On the Dynamic Dichotomy between Positive Equilibria and Synchronous 2-cycles in Matrix Population Models

Abstract

For matrix population models with nonnegative, irreducible and primitive inherent projection matrices, the stability of the branch of positive equilibria that bifurcates from the extinction equilibrium as the dominant eigenvalue of the inherent projection matrix increases through one is determined by the direction of bifurcation. However, if the inherent projection matrix is imprimitive this bifurcation becomes more complicated. This is the result of the simultaneous departure of multiple eigenvalues from the unit complex circle. Matrix models with imprimitive projection matrices commonly appear in models of semelparous species, which are characterized by one reproductive event that is often followed by death. Due to the imprimitivity of the projection matrix, semelparous Leslie models exhibit two contrasting dynamics, either equilibria in which all age classes are present or synchronized cycles in which age classes are separated temporally. The two-stage semelparous Leslie model has index of imprimitivity two, meaning that two eigenvalues simultaneously leave the unit circle when the dominant eigenvalue increases past one. This model exhibits a dynamic dichotomy in which the two steady states have opposite stability properties. We show that this dynamic dichotomy is a general feature of synchrony models which are characterized by the simultaneous creation of a branch of positive equilibria and a branch of synchronous 2-cycles when the extinction equilibrium destabilizes (Chapter 3).

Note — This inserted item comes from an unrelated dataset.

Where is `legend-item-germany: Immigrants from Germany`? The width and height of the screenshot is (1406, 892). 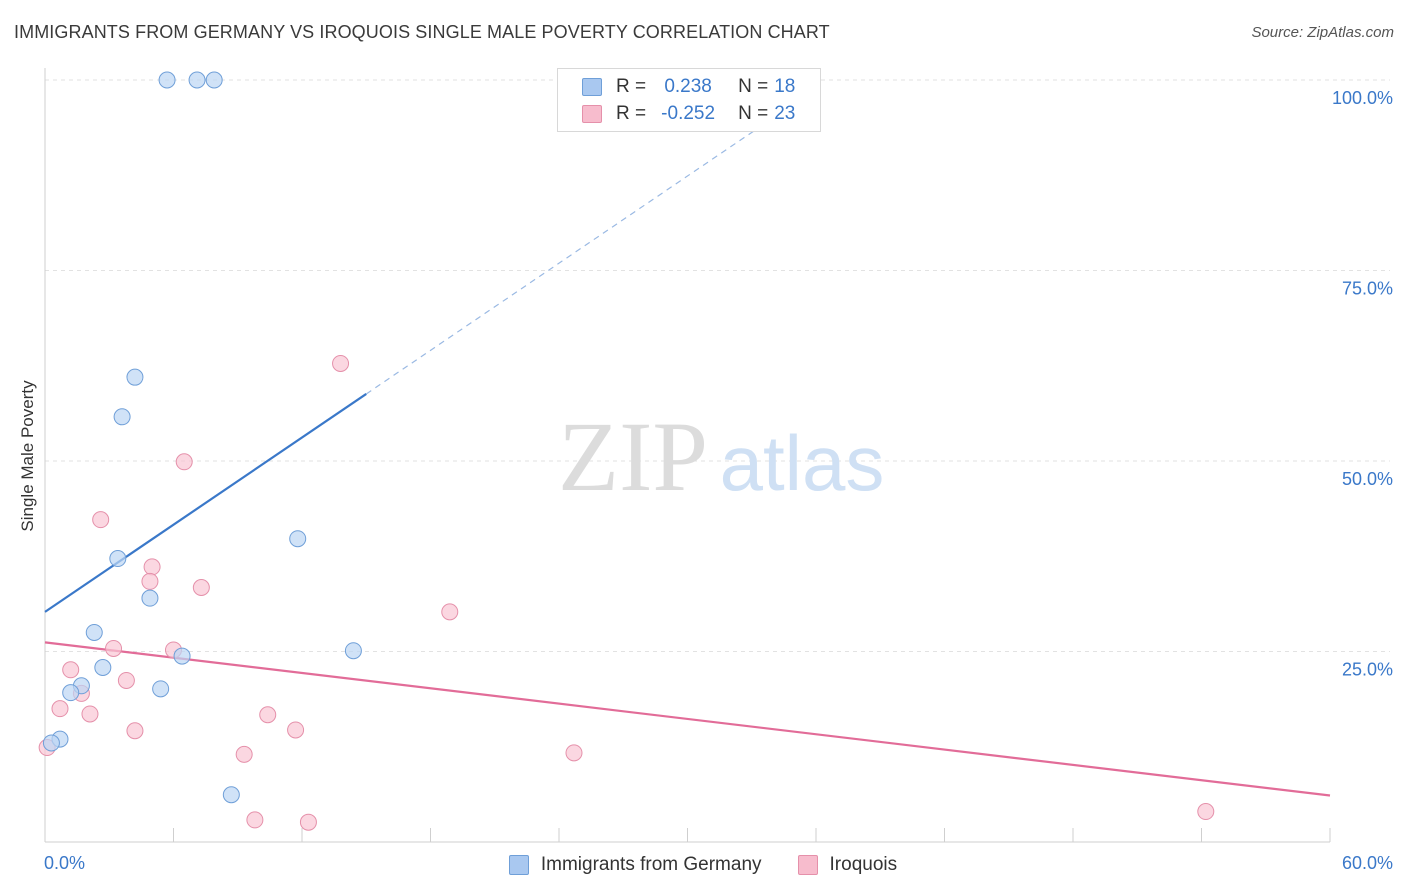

A synchrony model must, necessarily, have index of imprimitivity two but is not limited to models of semelparous species. We provide a specific example of a synchrony model for an iteroparous species which is motivated by observations of a cannibalistic gull population (Chapter 2). We also extend the study of the synchrony model to a Darwinian model which couples population dynamics with the dynamics of a suite of evolving phenotypic traits (Chapter 4). For the evolutionary synchrony model, we show that the dynamic dichotomy occurs provided that fitness, as measured by the spectral radius, is maximized. In addition, we examine the dynamic dichotomy for semelparous species in a continuous-time setting (Chapter 5).